Der vorgeschlagene Ansatz bietet das Potenzial, die Anwendung des Fremdvergleichsgrundsatzes für die betroffenen Tätigkeiten zu vereinfachen und ist damit sehr praxisrelevant. Die Anwendungsvoraussetzungen und die Umsetzung sind jedoch noch nicht endgültig geklärt. Die weitere Ausarbeitung kann mit Spannung erwartet werden.

Entwurf einer EU-Richtlinie zu Verrechnungspreisen

Als Teil des von der Europäischen Kommission initiierten Regelwerks zur Unternehmensbesteuerung (Business in Europe: Framework for Income Taxation, „BEFIT“) hat diese am 12. September 2023 den Entwurf einer Richtlinie zur Vereinheitlichung von Verrechnungspreisregelungen innerhalb der EU veröffentlicht. Die Richtlinie soll ab dem 1. Januar 2026 gelten.

Ziel der Verrechnungspreisrichtlinie ist es, die Verrechnungspreisvorschriften innerhalb der EU zu harmonisieren sowie eine gemeinsame Anwendung des Fremdvergleichsgrundsatzes zu finden. Dies soll zu weniger Gewinnverschiebung, Rechtsstreitigkeiten und Doppelbesteuerung in diesem Bereich und damit auch zu geringeren Compliancekosten (Dokumentation etc.) für Unternehmen führen.

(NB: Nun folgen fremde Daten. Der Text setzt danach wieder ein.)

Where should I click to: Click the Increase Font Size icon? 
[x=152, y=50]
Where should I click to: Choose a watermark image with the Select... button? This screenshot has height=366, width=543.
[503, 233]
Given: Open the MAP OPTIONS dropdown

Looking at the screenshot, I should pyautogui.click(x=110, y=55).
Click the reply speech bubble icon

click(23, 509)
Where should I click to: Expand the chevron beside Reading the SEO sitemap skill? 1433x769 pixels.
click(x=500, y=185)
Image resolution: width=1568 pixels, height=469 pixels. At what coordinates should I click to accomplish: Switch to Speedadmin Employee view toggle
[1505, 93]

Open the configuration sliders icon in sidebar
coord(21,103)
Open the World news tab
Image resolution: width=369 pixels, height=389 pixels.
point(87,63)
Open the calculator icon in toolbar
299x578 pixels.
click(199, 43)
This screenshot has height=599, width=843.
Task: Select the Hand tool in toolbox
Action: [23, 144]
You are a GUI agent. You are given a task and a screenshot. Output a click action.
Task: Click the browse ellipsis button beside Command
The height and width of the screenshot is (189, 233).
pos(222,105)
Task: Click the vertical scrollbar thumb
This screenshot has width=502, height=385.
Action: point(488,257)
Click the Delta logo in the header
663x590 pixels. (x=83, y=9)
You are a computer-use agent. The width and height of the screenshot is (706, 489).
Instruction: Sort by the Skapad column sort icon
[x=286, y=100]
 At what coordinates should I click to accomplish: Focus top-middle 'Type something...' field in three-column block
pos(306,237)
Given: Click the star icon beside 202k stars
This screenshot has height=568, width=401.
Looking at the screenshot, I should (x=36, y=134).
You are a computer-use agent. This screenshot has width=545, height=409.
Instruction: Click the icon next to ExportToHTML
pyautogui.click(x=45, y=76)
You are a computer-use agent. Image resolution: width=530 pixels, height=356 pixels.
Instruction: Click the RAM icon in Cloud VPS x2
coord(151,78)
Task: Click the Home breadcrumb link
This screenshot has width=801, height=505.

Der Richtlinienvorschlag sieht vier Schritte vor, um dieses Ziel zu erreichen:

  1. Aufnahme des Fremdvergleichsgrundsatzes in europäisches Recht
  2. Harmonisierung der wichtigsten Verrechnungspreisvorschriften
  3. Eine einheitliche Definition der Rolle der OECD-Verrechnungspreisrichtlinien, und
  4. Schaffung eigener EU-weit geltenden Verrechnungspreisregelungen

Im Folgenden findet sich ein Überblick über die wichtigsten Regelungen des Entwurfs:

  • Verbundenheit soll bei einer Beteiligung von mehr als 25 Prozent bestehen
  • Es gilt die am besten geeignete Methode anzuwenden
  • Die Bandbreiteneinengung soll auf die Interquartilsbandbreite abstellen; Werte außerhalb der Interquartilsbandbreite werden auf den Median angepasst.
  • Unter bestimmten Voraussetzungen werden Jahresendanpassungen durch den Steuerpflichtigen (Compensating Adjustments) akzeptiert
  • Schaffung eines neuen Rahmens für Gegenberichtigungen (Corresponding Adjustments), losgelöst von Verständigungsverfahren
  • Ermächtigung zur Formulierung von Dokumentationstemplates sowie von Regelungen zur Anwendung der Vorgaben auf bestimmte Transaktionen (zum Beispiel  Services, Kostenumlage, Finanztransaktionen, Übertragung immaterieller Werte, Umstrukturierungen, Betriebsstätten)
  • Darüber hinaus wird die Akzeptanz von Safe Harbour Regelungen diskutiert

Die angestrebten Ziele des Richtlinienentwurfs sind sehr zu begrüßen, insbesondere die Vorschläge zu Jahresendanpassungen und Gegenberichtigungen. Für deutsche Unternehmen sind durch die angestrebten Neuregelungen keine grundlegenden nachteiligen Änderungen zu erwarten, da der Entwurf in großen Teilen der bisherigen deutschen Praxis entspricht.